EXERCISE AIM -
Repeat the data below exactly, dropping any pictures it holds.

==== THE DATA ====

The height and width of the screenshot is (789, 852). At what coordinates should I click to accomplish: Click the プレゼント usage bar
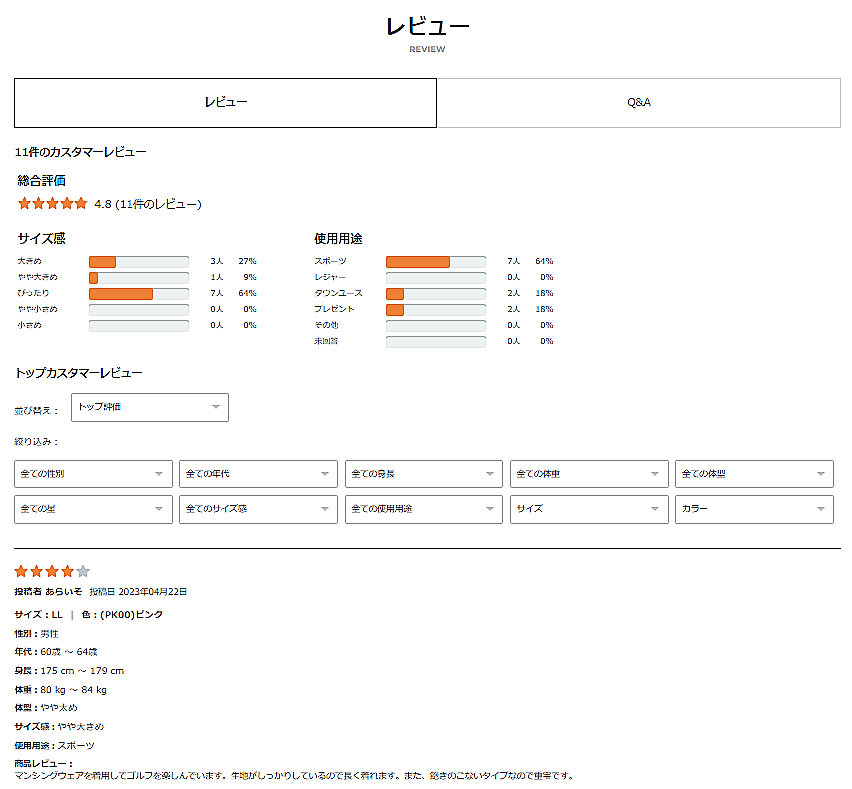point(435,310)
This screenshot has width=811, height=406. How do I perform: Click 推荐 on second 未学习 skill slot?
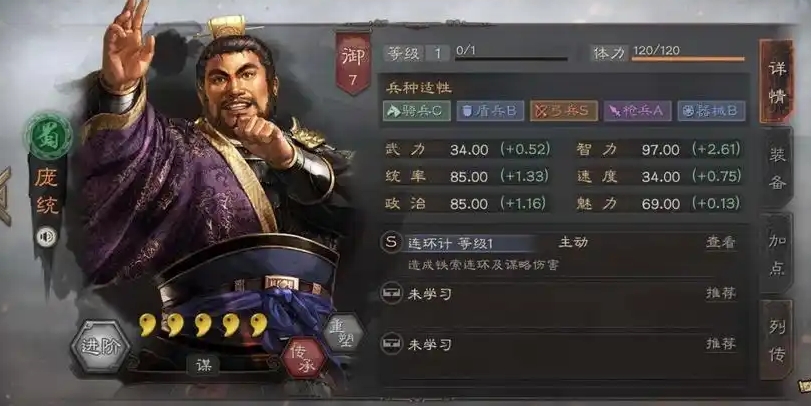pyautogui.click(x=720, y=343)
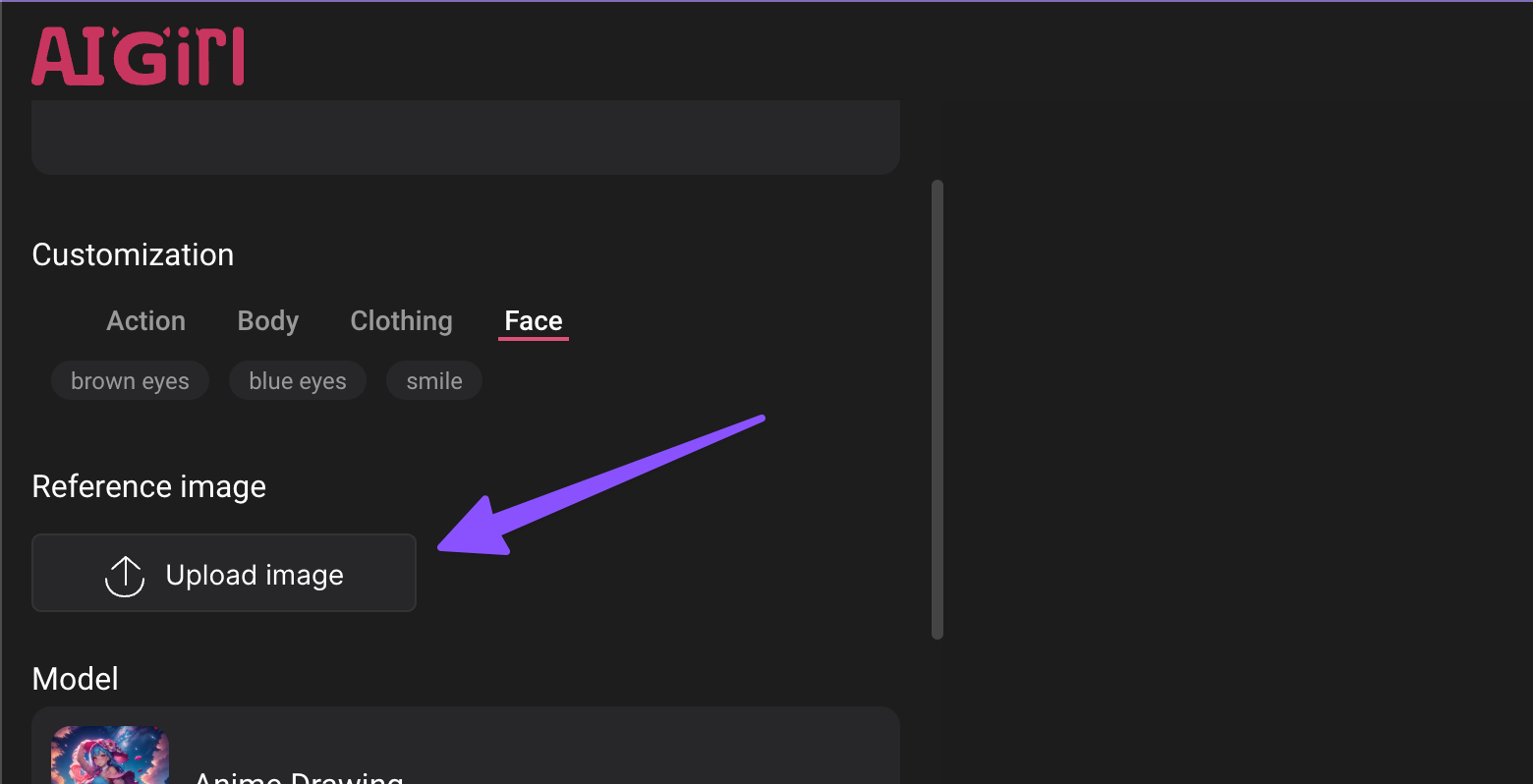Click the purple arrow annotation
Image resolution: width=1533 pixels, height=784 pixels.
(x=599, y=484)
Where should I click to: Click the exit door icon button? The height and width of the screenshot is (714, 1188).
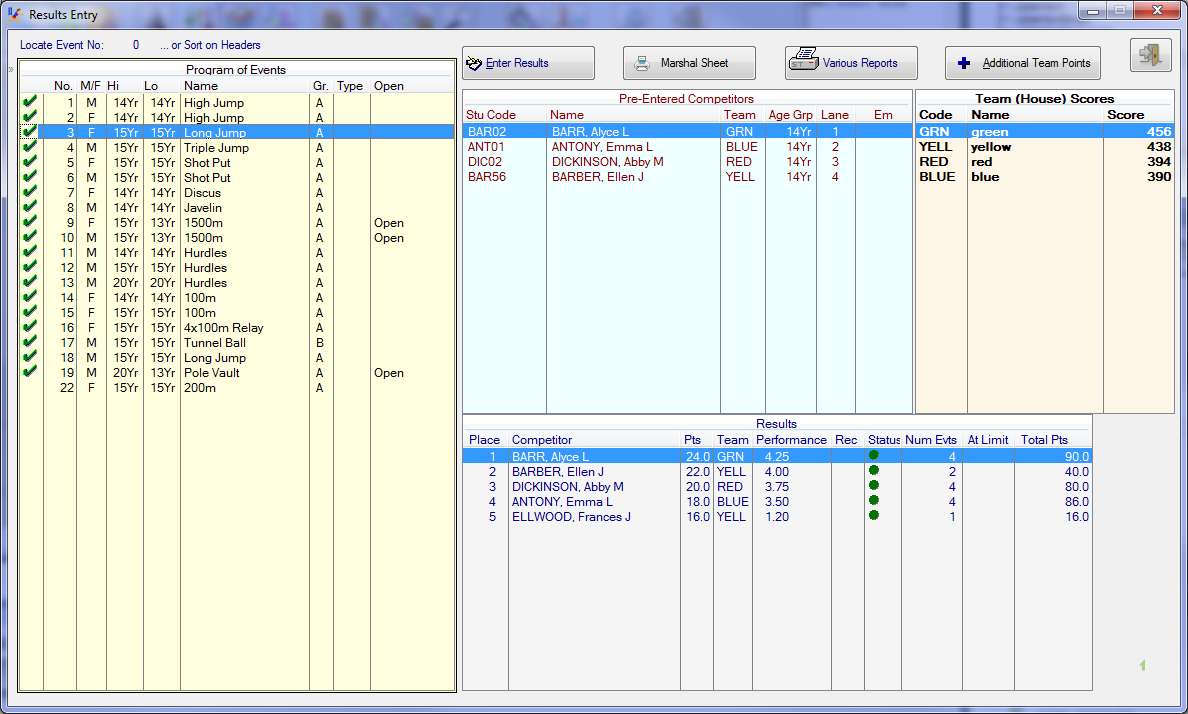[1150, 56]
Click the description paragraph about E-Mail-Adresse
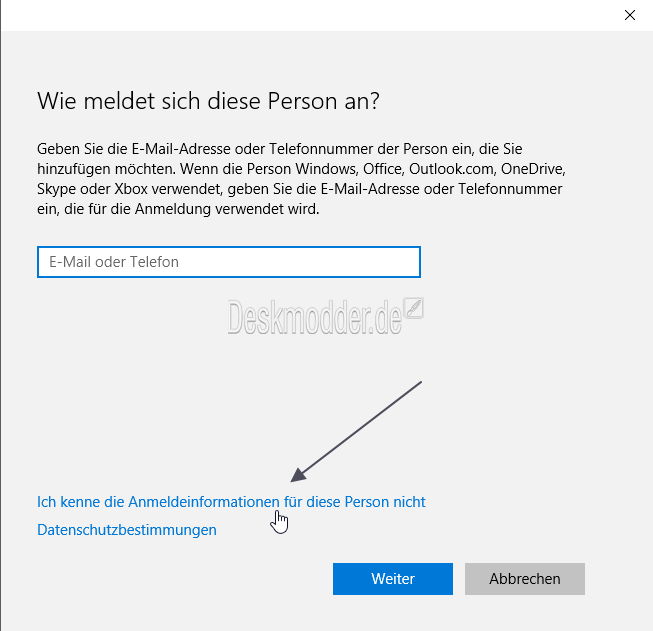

====

WRITTEN REPLY -
The height and width of the screenshot is (789, 852). At what coordinates should I click to accomplish: Click the プレゼント usage bar
point(435,310)
This screenshot has width=811, height=406. How do I perform: Click 推荐 on second 未学习 skill slot?
pyautogui.click(x=720, y=343)
Click the purple arrow annotation
Image resolution: width=1533 pixels, height=784 pixels.
(x=599, y=484)
Where should I click to: Click the exit door icon button? The height and width of the screenshot is (714, 1188).
[1150, 56]
Click the description paragraph about E-Mail-Adresse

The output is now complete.